A pilot project to enhance the management of fresh fruit stores in Hanoi has improved consumer awareness of food safety, but sellers' adherence to food safety regulations remains a problem.
|An inspector checks the quality of fruits at a store in Hà Nội’s Ha Dong District. Photo hanoimoi.vn|
Tran Thi Phuong Lan, deputy director of Ha Noi Department of Industry and Trade (DoIT), said developing a civilised and modern market was an initiative of the city authority to boost the awareness and responsibility of sellers and citizens in ensuring food safety.
According to DoIT, there are 798 fruits shops in the capital's 12 urban districts. Of these, 780 have met standards as of the end of July.
The department has organised training for officials in charge of food safety management and fruit stores in these districts.
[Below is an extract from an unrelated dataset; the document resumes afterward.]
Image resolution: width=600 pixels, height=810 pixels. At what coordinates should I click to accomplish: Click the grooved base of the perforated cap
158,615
It has also worked with food preservation equipment providers - Sanaky and Alaska – that agreed to sell their products to fruit shop owners in the city for 10-15 per cent lower than market price.
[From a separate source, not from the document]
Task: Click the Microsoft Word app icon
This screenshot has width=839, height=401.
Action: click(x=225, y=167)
Nguyen Manh Ha, vice chairman of Long Bien District People’s Committee, said positive changes have been made over the past year in his district.
“Ninety per cent of fruit stores have shelves and all businesses selling ready-cooked food have cabinets to store food,” he said, adding that all stores have signed a food safety commitment.
Tran Thi Hien, a fruit seller in Long Bien District’s Ngọc Lâm Market, said since the market’s management board promoted a programme on "civilised trade", she has realised her duty is to follow the regulations.
“I’ve committed myself to fight trade fraud. The price of each kind of fruit must be publicised.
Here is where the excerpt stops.